# Work instructions
Set the data down once more, in full and exactly.

# Available records
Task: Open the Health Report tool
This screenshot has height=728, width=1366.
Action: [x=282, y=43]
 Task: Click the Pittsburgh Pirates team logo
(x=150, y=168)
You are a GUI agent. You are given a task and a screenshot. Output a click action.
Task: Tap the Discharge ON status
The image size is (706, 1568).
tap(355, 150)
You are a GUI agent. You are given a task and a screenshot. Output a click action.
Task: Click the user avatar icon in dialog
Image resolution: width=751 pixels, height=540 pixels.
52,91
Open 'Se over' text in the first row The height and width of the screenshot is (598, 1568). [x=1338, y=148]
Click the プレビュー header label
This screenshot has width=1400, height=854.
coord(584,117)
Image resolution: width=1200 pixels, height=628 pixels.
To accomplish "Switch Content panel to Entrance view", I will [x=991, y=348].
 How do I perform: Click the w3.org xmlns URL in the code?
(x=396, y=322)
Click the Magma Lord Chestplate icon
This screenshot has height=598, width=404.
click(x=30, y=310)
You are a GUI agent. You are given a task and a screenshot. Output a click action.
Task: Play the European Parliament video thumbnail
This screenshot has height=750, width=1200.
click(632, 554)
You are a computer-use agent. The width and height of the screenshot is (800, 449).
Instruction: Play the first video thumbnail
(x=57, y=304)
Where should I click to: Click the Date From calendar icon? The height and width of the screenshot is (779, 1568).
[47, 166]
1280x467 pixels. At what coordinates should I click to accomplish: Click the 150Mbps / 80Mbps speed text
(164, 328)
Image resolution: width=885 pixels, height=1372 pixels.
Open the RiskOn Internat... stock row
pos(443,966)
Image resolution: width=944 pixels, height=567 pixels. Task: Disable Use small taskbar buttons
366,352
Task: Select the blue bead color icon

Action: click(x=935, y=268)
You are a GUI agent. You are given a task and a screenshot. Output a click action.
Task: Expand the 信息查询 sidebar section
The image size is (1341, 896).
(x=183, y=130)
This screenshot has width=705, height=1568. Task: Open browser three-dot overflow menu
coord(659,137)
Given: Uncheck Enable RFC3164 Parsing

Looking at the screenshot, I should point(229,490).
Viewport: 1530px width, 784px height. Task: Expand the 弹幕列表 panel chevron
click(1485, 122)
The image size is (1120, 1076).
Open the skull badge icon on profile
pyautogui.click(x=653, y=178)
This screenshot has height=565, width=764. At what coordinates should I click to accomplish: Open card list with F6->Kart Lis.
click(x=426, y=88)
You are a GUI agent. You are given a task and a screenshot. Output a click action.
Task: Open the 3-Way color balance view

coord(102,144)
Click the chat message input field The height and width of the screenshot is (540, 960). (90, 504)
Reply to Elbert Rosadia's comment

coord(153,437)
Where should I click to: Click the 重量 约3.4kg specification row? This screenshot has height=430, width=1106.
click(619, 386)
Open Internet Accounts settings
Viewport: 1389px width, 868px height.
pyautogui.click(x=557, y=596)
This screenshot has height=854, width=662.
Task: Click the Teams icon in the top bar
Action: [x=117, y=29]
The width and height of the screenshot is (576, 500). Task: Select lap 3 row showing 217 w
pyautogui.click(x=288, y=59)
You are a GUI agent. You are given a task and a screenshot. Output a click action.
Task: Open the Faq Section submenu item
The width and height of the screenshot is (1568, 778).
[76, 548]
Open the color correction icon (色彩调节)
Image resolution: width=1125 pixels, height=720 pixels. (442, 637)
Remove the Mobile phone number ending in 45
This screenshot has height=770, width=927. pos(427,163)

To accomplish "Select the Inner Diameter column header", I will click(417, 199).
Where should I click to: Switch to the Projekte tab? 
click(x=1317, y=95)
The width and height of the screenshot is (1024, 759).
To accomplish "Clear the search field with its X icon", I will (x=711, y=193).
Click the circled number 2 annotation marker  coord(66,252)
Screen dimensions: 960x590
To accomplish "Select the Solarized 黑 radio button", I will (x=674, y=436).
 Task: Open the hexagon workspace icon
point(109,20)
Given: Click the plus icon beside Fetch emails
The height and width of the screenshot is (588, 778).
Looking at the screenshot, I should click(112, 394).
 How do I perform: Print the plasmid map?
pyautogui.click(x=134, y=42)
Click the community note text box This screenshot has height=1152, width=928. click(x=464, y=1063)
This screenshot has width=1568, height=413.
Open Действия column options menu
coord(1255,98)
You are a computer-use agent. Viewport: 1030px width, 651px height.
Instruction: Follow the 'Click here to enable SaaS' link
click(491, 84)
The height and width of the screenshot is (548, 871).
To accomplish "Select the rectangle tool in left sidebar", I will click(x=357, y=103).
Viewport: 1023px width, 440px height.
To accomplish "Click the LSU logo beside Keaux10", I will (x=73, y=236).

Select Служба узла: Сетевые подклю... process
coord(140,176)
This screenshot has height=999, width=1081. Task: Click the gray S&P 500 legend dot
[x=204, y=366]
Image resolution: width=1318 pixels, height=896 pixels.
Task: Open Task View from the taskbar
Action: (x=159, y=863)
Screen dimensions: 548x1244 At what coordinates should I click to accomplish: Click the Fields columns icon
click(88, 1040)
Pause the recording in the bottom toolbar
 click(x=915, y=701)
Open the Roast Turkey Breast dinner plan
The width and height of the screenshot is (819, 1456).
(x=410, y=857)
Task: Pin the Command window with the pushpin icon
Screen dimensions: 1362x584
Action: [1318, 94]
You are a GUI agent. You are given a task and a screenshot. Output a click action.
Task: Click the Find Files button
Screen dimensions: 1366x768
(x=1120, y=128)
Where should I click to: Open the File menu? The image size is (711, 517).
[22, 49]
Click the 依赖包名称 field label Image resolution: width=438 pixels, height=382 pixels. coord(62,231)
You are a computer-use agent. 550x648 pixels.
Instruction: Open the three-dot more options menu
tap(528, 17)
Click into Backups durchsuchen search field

# Output below
Task: Open the Health Report tool
This screenshot has height=728, width=1366.
Action: [x=282, y=43]
 Task: Click the Pittsburgh Pirates team logo
(x=150, y=168)
You are a GUI agent. You are given a task and a screenshot. Output a click action.
Task: Tap the Discharge ON status
The image size is (706, 1568).
tap(355, 150)
You are a GUI agent. You are given a task and a screenshot. Output a click action.
Task: Click the user avatar icon in dialog
Image resolution: width=751 pixels, height=540 pixels.
52,91
Open 'Se over' text in the first row The height and width of the screenshot is (598, 1568). [x=1338, y=148]
Click the プレビュー header label
This screenshot has width=1400, height=854.
coord(584,117)
Image resolution: width=1200 pixels, height=628 pixels.
To accomplish "Switch Content panel to Entrance view", I will [x=991, y=348].
 How do I perform: Click the w3.org xmlns URL in the code?
(x=396, y=322)
Click the Magma Lord Chestplate icon
This screenshot has height=598, width=404.
click(x=30, y=310)
You are a GUI agent. You are given a task and a screenshot. Output a click action.
Task: Play the European Parliament video thumbnail
This screenshot has height=750, width=1200.
click(632, 554)
You are a computer-use agent. The width and height of the screenshot is (800, 449).
Instruction: Play the first video thumbnail
(x=57, y=304)
Where should I click to: Click the Date From calendar icon? The height and width of the screenshot is (779, 1568).
[47, 166]
1280x467 pixels. At what coordinates should I click to accomplish: Click the 150Mbps / 80Mbps speed text
(164, 328)
Image resolution: width=885 pixels, height=1372 pixels.
Open the RiskOn Internat... stock row
pos(443,966)
Image resolution: width=944 pixels, height=567 pixels. Task: Disable Use small taskbar buttons
366,352
Task: Select the blue bead color icon

Action: click(x=935, y=268)
You are a GUI agent. You are given a task and a screenshot. Output a click action.
Task: Expand the 信息查询 sidebar section
The image size is (1341, 896).
(x=183, y=130)
This screenshot has width=705, height=1568. Task: Open browser three-dot overflow menu
coord(659,137)
Given: Uncheck Enable RFC3164 Parsing

Looking at the screenshot, I should point(229,490).
Viewport: 1530px width, 784px height. Task: Expand the 弹幕列表 panel chevron
click(1485, 122)
The image size is (1120, 1076).
Open the skull badge icon on profile
pyautogui.click(x=653, y=178)
This screenshot has height=565, width=764. At what coordinates should I click to accomplish: Open card list with F6->Kart Lis.
click(x=426, y=88)
You are a GUI agent. You are given a task and a screenshot. Output a click action.
Task: Open the 3-Way color balance view

coord(102,144)
Click the chat message input field The height and width of the screenshot is (540, 960). (90, 504)
Reply to Elbert Rosadia's comment

coord(153,437)
Where should I click to: Click the 重量 约3.4kg specification row? This screenshot has height=430, width=1106.
click(619, 386)
Open Internet Accounts settings
Viewport: 1389px width, 868px height.
pyautogui.click(x=557, y=596)
This screenshot has height=854, width=662.
Task: Click the Teams icon in the top bar
Action: [x=117, y=29]
The width and height of the screenshot is (576, 500). Task: Select lap 3 row showing 217 w
pyautogui.click(x=288, y=59)
You are a GUI agent. You are given a task and a screenshot. Output a click action.
Task: Open the Faq Section submenu item
The width and height of the screenshot is (1568, 778).
[76, 548]
Open the color correction icon (色彩调节)
Image resolution: width=1125 pixels, height=720 pixels. (442, 637)
Remove the Mobile phone number ending in 45
This screenshot has height=770, width=927. pos(427,163)

To accomplish "Select the Inner Diameter column header", I will click(417, 199).
Where should I click to: Switch to the Projekte tab? 
click(x=1317, y=95)
The width and height of the screenshot is (1024, 759).
To accomplish "Clear the search field with its X icon", I will (x=711, y=193).
Click the circled number 2 annotation marker  coord(66,252)
Screen dimensions: 960x590
To accomplish "Select the Solarized 黑 radio button", I will (x=674, y=436).
 Task: Open the hexagon workspace icon
point(109,20)
Given: Click the plus icon beside Fetch emails
The height and width of the screenshot is (588, 778).
Looking at the screenshot, I should click(112, 394).
 How do I perform: Print the plasmid map?
pyautogui.click(x=134, y=42)
Click the community note text box This screenshot has height=1152, width=928. click(x=464, y=1063)
This screenshot has width=1568, height=413.
Open Действия column options menu
coord(1255,98)
You are a computer-use agent. Viewport: 1030px width, 651px height.
Instruction: Follow the 'Click here to enable SaaS' link
click(491, 84)
The height and width of the screenshot is (548, 871).
To accomplish "Select the rectangle tool in left sidebar", I will click(x=357, y=103).
Viewport: 1023px width, 440px height.
To accomplish "Click the LSU logo beside Keaux10", I will (x=73, y=236).

Select Служба узла: Сетевые подклю... process
coord(140,176)
This screenshot has height=999, width=1081. Task: Click the gray S&P 500 legend dot
[x=204, y=366]
Image resolution: width=1318 pixels, height=896 pixels.
Task: Open Task View from the taskbar
Action: (x=159, y=863)
Screen dimensions: 548x1244 At what coordinates should I click to accomplish: Click the Fields columns icon
click(88, 1040)
Pause the recording in the bottom toolbar
 click(x=915, y=701)
Open the Roast Turkey Breast dinner plan
The width and height of the screenshot is (819, 1456).
(x=410, y=857)
Task: Pin the Command window with the pushpin icon
Screen dimensions: 1362x584
Action: [1318, 94]
You are a GUI agent. You are given a task and a screenshot. Output a click action.
Task: Click the Find Files button
Screen dimensions: 1366x768
(x=1120, y=128)
Where should I click to: Open the File menu? The image size is (711, 517).
[22, 49]
Click the 依赖包名称 field label Image resolution: width=438 pixels, height=382 pixels. coord(62,231)
You are a computer-use agent. 550x648 pixels.
Instruction: Open the three-dot more options menu
tap(528, 17)
Click into Backups durchsuchen search field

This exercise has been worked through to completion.